The episode received mixed critical reviews, with "Tweenlight" generally being regarded as the best segment. John Griffiths of Us Weekly gave the episode three stars, writing that "the three oddball tales run from mildly amusing to flat-out inspired. In one goofy vignette, Homer and a bikini-wearing Marge pluck a scary mystery man from the sea. However, watching Lisa crush on a brooding vampire in a dead-on poke at Twilight is the hilarious treat here." Fred Topel of Screen Junkies wrote, "The best jokes in all the segments are actually not the spoofs. They’re the cartoon physical comedy, the references to mundane frustrations like having to be the thimble when playing Monopoly. It’s also super gory. [..] I think “The Simpsons” are still on the creative upswing since The Simpsons Movie and this “Treehouse of Horrors” would hold up with classics like "The Shinning" and "The Homega Man." Brad Trechak of TV Squad felt that it was one of the best Treehouse of Horrors in years. He wrote, "Of the three vignettes, the first segment 'War and Pieces,' while not the best, was the most original despite being a variation of the plot of 'Jumanji.' Unlike that book/movie, instead of the game coming into the real world, the game brings other board games into the real world. The satire on this show remains sharp as none of the games had the same name as their real world counterparts to prevent toy company litigation against Fox. [..] The final segment 'Tweenlight'... was the best of the three. It felt a little less dated than the first two."
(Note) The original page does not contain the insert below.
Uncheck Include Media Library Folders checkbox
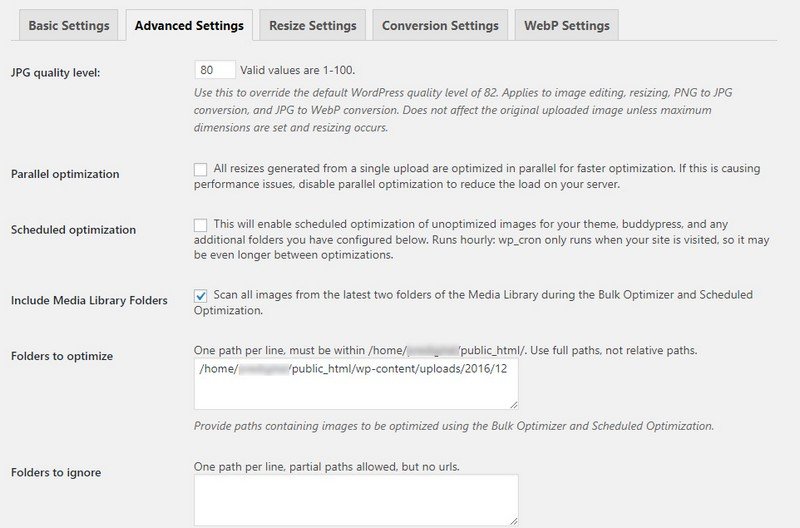Image resolution: width=800 pixels, height=528 pixels. click(201, 295)
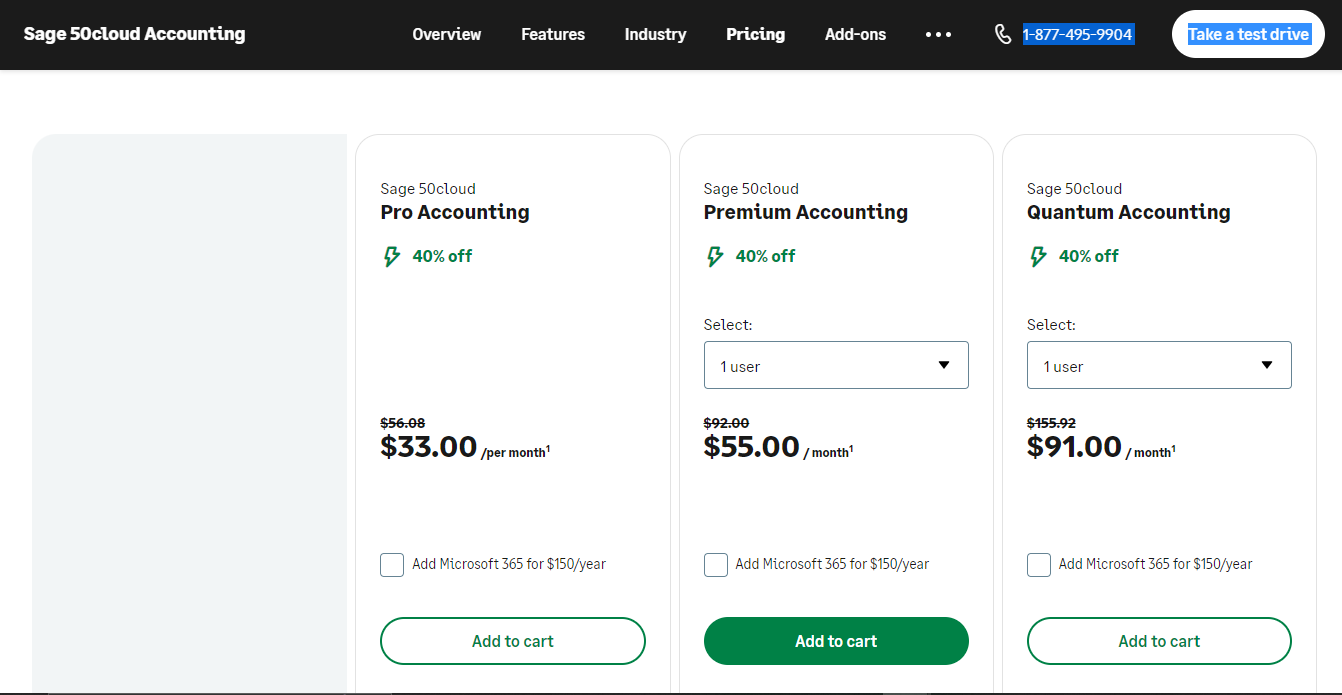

Robert Bianco of USA Today was critical of the episode, writing "It is possible [that The Simpsons] has worn out the Treehouse franchise. [The] three installments just seem to be reaching for jokes that aren't there, and falling in the attempt. [...] As you'd hope from The Simpsons, the segments all boast a few clever moments that will make you smile if not laugh. But they're not scary, they're not particularly funny, and outside of some tepid Twilight jokes, they're no longer even trying to be real parodies of the original stories." Emily VanDerWerff of The A.V. Club also gave the episode a negative review, and felt that "There were laughs in all three segments, but the episode as a whole left something to be desired. The first [...] eventually descended into a long string of mostly lame board game jokes, as if the writers had been coming up with board game puns for the last 15 seasons or something and wanted an excuse to unload a bunch of them all at once. The idea of Bart and Milhouse playing with a Ouija board ripoff was promising, so to see it descend into gags about Marge getting sucked into Clue was disappointing. There were fewer good gags [in "Master and Cadaver"] than in the board game segment, but it was balanced out by a fairly solid Hugh Laurie performance. The last segment, the inevitable Twilight parody, was funny across the board, both in how it took the piss out of the Twilight films and how it satirized vampire mania. [...] Still, it wasn't the best "Treehouse" ever, and you could make a good claim for it being the worst, particularly if the Twilight segment wasn't in there."

Alf Clausen's score for the episode received a nomination for the Primetime Emmy Award for Outstanding Music Composition for a Series at the 63rd Primetime Emmy Awards.